By Min Zhu, Deputy Managing Director, IMF
Good morning! I am delighted to be participating in this important conference on public health care reform in Asia and hear perspectives from both policymakers and academic experts. This is a critical fiscal issue in a number of our member countries, including in Asia.
In my remarks, I would like to touch upon three interrelated topics. First, the state of the world economy. Second, fiscal developments across the globe and the fiscal challenges countries face. And third, how health care reform fits into the debate related to these fiscal challenges.
Turning to the first topic, almost three years after the global financial crisis, world economic growth continues to be weak. Our latest projections indicate that global growth will moderate to about 4 percent in 2011 and 2012 from 5 percent in 2010. Economic activity in major advanced economies—the United States, euro area, and Japan—is projected to expand at an anemic pace of 1½ percent in 2011 and 2 percent in 2012. The picture is much brighter in the emerging and developing countries, however, where we expect solid growth of 6 percent in 2012.

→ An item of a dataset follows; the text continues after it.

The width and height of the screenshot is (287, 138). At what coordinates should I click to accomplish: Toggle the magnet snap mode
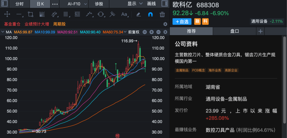tap(150, 14)
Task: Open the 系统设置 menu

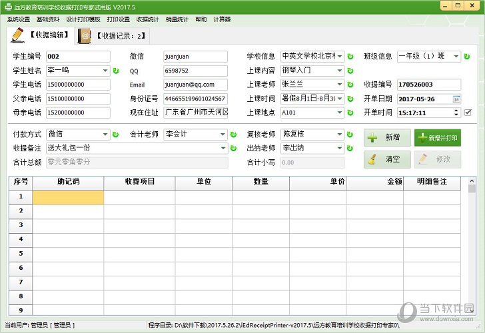Action: pos(19,19)
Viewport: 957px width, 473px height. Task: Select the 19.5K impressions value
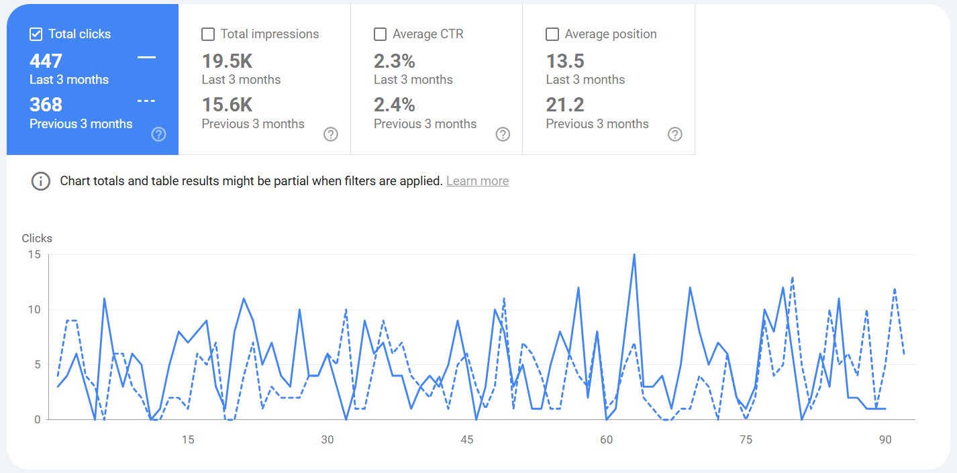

As always, there are both upside and downside risks that could lead to world growth being different than what we forecast. As of late, downside risks have increased. One of these risks is that already weak economic activity in the U.S. loses further momentum. Another is that the crisis in the euro area runs beyond the control of policymakers, despite the strong policy response agreed by euro-area leaders in July 2011.
Fiscal developments and prospects
This takes me to global fiscal developments and prospects. The weakening of the world economy has made the task of fiscal policy even more difficult in many advanced economies. Already, the financial crisis and resulting Great Recession have left a deep dent on their public finances, with the average general government gross debt in these countries projected to rise to over 100 percent of GDP by year end for the first time since World War II. Such high levels of debt expose countries to confidence crises and, even in the absence of crises, are a burden for potential growth. Country authorities need to send clear signals that they are committed to bringing debt ratios down to more moderate levels over the medium term. At the same time, they run the risk that a too sharp tightening of fiscal policy in the near term could choke off the economic recovery, which is at a delicate stage. In short, the dilemma that policy makers face is that both too much and too little consolidation could be destabilizing. Countries under market pressure have no choice but to begin significant deficit reduction now. Others may have space for a more gradual consolidation, in keeping with the economic cycle, as long as they can make a credible commitment to bring debt ratios down in the medium term.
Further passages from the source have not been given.